Pixel coordinate grounding data:
════

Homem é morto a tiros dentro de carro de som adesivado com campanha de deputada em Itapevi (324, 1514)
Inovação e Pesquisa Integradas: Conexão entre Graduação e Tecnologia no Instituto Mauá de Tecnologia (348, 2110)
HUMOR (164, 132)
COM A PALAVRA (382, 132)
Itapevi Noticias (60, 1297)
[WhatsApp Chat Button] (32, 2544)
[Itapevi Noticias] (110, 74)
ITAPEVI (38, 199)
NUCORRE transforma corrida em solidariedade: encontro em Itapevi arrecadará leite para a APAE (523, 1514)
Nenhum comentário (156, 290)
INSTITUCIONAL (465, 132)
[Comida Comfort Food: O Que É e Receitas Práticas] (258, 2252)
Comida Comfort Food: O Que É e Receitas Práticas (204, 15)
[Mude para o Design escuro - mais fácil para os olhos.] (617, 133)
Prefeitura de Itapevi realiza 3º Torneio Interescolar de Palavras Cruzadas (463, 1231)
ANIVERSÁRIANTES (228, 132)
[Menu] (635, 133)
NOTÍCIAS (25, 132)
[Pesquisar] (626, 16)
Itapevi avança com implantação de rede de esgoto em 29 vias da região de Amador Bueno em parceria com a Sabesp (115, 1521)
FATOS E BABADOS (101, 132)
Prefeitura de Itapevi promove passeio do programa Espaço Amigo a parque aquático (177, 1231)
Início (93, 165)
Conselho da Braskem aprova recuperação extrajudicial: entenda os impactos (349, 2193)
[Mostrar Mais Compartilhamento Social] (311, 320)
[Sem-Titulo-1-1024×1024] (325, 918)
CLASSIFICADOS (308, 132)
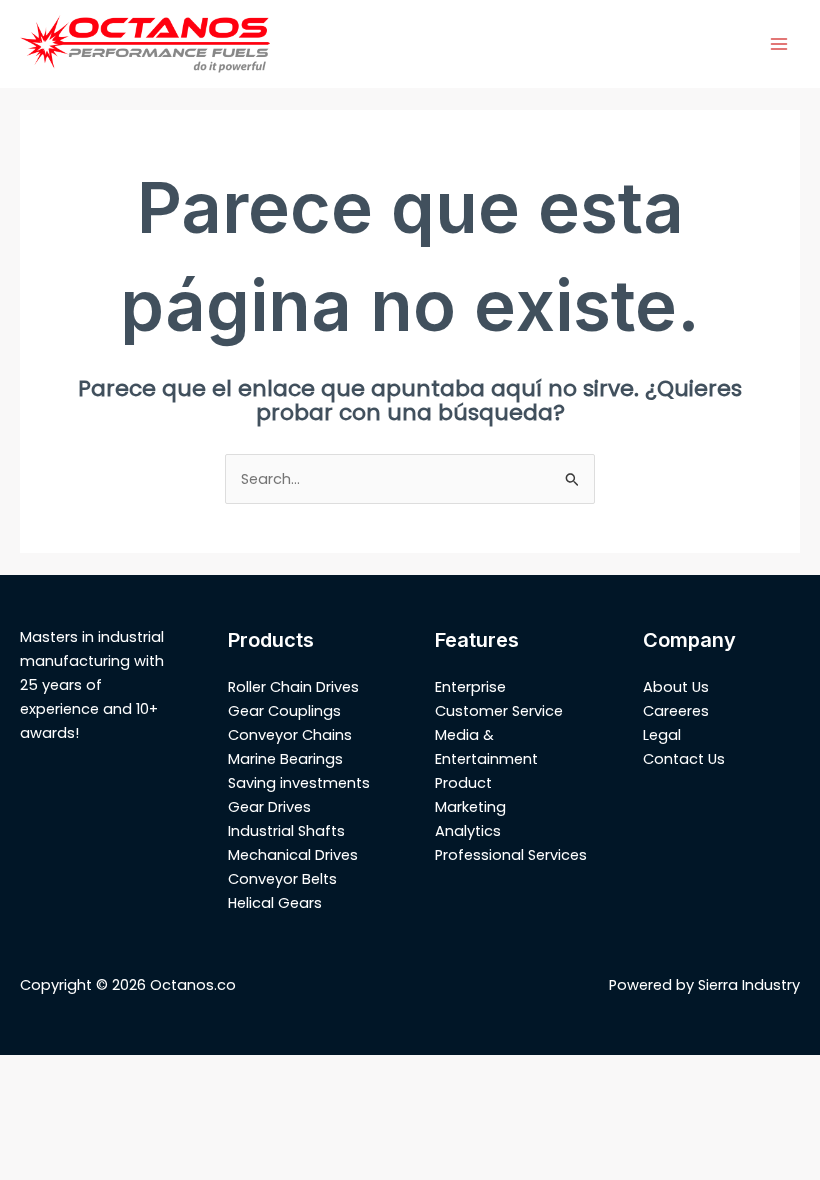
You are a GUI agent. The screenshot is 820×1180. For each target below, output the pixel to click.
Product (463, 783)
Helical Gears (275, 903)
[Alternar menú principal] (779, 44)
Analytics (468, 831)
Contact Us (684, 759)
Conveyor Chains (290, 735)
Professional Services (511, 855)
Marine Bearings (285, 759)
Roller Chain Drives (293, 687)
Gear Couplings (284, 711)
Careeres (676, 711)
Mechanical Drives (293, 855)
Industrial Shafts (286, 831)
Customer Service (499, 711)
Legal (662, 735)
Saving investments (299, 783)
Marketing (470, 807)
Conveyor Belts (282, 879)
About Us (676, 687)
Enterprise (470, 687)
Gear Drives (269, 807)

════

◆ TASK DIRECTIONS:
If a line in the records above holds the string "Food", copy it out.

◆ RESPONSE BOX:
[Comida Comfort Food: O Que É e Receitas Práticas] (258, 2252)
Comida Comfort Food: O Que É e Receitas Práticas (204, 15)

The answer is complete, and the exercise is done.